■ **Goal**
Copy out all the records below, replacing each "GUI agent" with "desktop assistant" and keeping everything else the same.

━━━━━━━━━━━━━━━━

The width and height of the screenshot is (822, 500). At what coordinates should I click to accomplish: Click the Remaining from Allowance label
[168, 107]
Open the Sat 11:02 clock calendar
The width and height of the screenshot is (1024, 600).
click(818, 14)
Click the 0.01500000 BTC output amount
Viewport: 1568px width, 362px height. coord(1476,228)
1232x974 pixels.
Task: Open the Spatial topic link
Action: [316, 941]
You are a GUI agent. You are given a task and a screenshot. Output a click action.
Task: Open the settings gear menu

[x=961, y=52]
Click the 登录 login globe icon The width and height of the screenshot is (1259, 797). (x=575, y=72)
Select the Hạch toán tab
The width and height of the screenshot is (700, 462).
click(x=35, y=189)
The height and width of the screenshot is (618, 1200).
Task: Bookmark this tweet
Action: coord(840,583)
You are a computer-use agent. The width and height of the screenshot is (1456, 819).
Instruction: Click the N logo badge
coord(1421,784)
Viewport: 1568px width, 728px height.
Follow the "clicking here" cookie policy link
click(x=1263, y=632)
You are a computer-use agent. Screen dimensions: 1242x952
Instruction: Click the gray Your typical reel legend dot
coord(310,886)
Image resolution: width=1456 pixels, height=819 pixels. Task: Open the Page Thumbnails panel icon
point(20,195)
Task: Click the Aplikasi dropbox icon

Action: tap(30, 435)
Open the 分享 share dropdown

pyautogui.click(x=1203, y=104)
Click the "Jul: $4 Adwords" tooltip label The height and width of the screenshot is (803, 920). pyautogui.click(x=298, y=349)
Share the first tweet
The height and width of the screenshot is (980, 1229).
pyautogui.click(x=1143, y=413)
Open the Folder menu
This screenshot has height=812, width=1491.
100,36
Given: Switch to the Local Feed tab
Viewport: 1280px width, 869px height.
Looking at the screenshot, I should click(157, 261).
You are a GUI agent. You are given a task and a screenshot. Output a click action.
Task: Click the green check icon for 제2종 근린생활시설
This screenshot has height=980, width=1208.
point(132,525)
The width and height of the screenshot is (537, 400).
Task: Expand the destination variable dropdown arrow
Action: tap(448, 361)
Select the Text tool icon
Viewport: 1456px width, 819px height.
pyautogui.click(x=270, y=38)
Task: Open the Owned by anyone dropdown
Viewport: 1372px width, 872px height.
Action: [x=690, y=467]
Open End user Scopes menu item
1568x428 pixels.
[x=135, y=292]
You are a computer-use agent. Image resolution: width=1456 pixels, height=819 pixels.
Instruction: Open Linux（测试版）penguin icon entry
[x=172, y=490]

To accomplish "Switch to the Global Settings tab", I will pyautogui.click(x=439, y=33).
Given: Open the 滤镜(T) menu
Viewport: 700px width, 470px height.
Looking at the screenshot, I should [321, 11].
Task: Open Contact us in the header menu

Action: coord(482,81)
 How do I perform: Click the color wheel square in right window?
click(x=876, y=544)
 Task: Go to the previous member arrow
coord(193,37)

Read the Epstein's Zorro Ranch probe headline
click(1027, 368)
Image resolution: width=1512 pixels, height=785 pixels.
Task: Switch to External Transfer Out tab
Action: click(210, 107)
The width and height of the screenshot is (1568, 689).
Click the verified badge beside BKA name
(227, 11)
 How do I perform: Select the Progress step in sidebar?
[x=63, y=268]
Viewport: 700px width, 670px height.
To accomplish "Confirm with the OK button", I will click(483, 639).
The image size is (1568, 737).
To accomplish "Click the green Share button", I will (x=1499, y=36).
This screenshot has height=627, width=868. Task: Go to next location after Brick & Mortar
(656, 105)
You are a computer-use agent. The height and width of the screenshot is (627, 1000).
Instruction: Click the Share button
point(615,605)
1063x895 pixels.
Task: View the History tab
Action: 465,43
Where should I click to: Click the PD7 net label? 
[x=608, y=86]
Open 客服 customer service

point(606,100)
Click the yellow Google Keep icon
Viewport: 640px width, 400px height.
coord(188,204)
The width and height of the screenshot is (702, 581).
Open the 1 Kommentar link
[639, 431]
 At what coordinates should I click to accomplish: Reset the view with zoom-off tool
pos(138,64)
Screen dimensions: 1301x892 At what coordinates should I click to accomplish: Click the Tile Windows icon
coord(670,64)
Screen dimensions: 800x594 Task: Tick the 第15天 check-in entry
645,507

━━━━━━━━━━━━━━━━

■ **Solution**
The width and height of the screenshot is (822, 500). At what coordinates should I click to accomplish: Click the Remaining from Allowance label
[168, 107]
Open the Sat 11:02 clock calendar
The width and height of the screenshot is (1024, 600).
click(818, 14)
Click the 0.01500000 BTC output amount
Viewport: 1568px width, 362px height. coord(1476,228)
1232x974 pixels.
Task: Open the Spatial topic link
Action: [316, 941]
You are a desktop assistant. You are given a task and a screenshot. Output a click action.
Task: Open the settings gear menu

[x=961, y=52]
Click the 登录 login globe icon The width and height of the screenshot is (1259, 797). (x=575, y=72)
Select the Hạch toán tab
The width and height of the screenshot is (700, 462).
click(x=35, y=189)
The height and width of the screenshot is (618, 1200).
Task: Bookmark this tweet
Action: coord(840,583)
You are a computer-use agent. The width and height of the screenshot is (1456, 819).
Instruction: Click the N logo badge
coord(1421,784)
Viewport: 1568px width, 728px height.
Follow the "clicking here" cookie policy link
click(x=1263, y=632)
You are a computer-use agent. Screen dimensions: 1242x952
Instruction: Click the gray Your typical reel legend dot
coord(310,886)
Image resolution: width=1456 pixels, height=819 pixels. Task: Open the Page Thumbnails panel icon
point(20,195)
Task: Click the Aplikasi dropbox icon

Action: tap(30, 435)
Open the 分享 share dropdown

pyautogui.click(x=1203, y=104)
Click the "Jul: $4 Adwords" tooltip label The height and width of the screenshot is (803, 920). pyautogui.click(x=298, y=349)
Share the first tweet
The height and width of the screenshot is (980, 1229).
pyautogui.click(x=1143, y=413)
Open the Folder menu
This screenshot has height=812, width=1491.
100,36
Given: Switch to the Local Feed tab
Viewport: 1280px width, 869px height.
Looking at the screenshot, I should click(157, 261).
You are a desktop assistant. You are given a task and a screenshot. Output a click action.
Task: Click the green check icon for 제2종 근린생활시설
This screenshot has height=980, width=1208.
point(132,525)
The width and height of the screenshot is (537, 400).
Task: Expand the destination variable dropdown arrow
Action: tap(448, 361)
Select the Text tool icon
Viewport: 1456px width, 819px height.
pyautogui.click(x=270, y=38)
Task: Open the Owned by anyone dropdown
Viewport: 1372px width, 872px height.
Action: [x=690, y=467]
Open End user Scopes menu item
1568x428 pixels.
[x=135, y=292]
You are a computer-use agent. Image resolution: width=1456 pixels, height=819 pixels.
Instruction: Open Linux（测试版）penguin icon entry
[x=172, y=490]

To accomplish "Switch to the Global Settings tab", I will pyautogui.click(x=439, y=33).
Given: Open the 滤镜(T) menu
Viewport: 700px width, 470px height.
Looking at the screenshot, I should [321, 11].
Task: Open Contact us in the header menu

Action: coord(482,81)
 How do I perform: Click the color wheel square in right window?
click(x=876, y=544)
 Task: Go to the previous member arrow
coord(193,37)

Read the Epstein's Zorro Ranch probe headline
click(1027, 368)
Image resolution: width=1512 pixels, height=785 pixels.
Task: Switch to External Transfer Out tab
Action: click(210, 107)
The width and height of the screenshot is (1568, 689).
Click the verified badge beside BKA name
(227, 11)
 How do I perform: Select the Progress step in sidebar?
[x=63, y=268]
Viewport: 700px width, 670px height.
To accomplish "Confirm with the OK button", I will click(483, 639).
The image size is (1568, 737).
To accomplish "Click the green Share button", I will (x=1499, y=36).
This screenshot has height=627, width=868. Task: Go to next location after Brick & Mortar
(656, 105)
You are a computer-use agent. The height and width of the screenshot is (627, 1000).
Instruction: Click the Share button
point(615,605)
1063x895 pixels.
Task: View the History tab
Action: 465,43
Where should I click to: Click the PD7 net label? 
[x=608, y=86]
Open 客服 customer service

point(606,100)
Click the yellow Google Keep icon
Viewport: 640px width, 400px height.
coord(188,204)
The width and height of the screenshot is (702, 581).
Open the 1 Kommentar link
[639, 431]
 At what coordinates should I click to accomplish: Reset the view with zoom-off tool
pos(138,64)
Screen dimensions: 1301x892 At what coordinates should I click to accomplish: Click the Tile Windows icon
coord(670,64)
Screen dimensions: 800x594 Task: Tick the 第15天 check-in entry
645,507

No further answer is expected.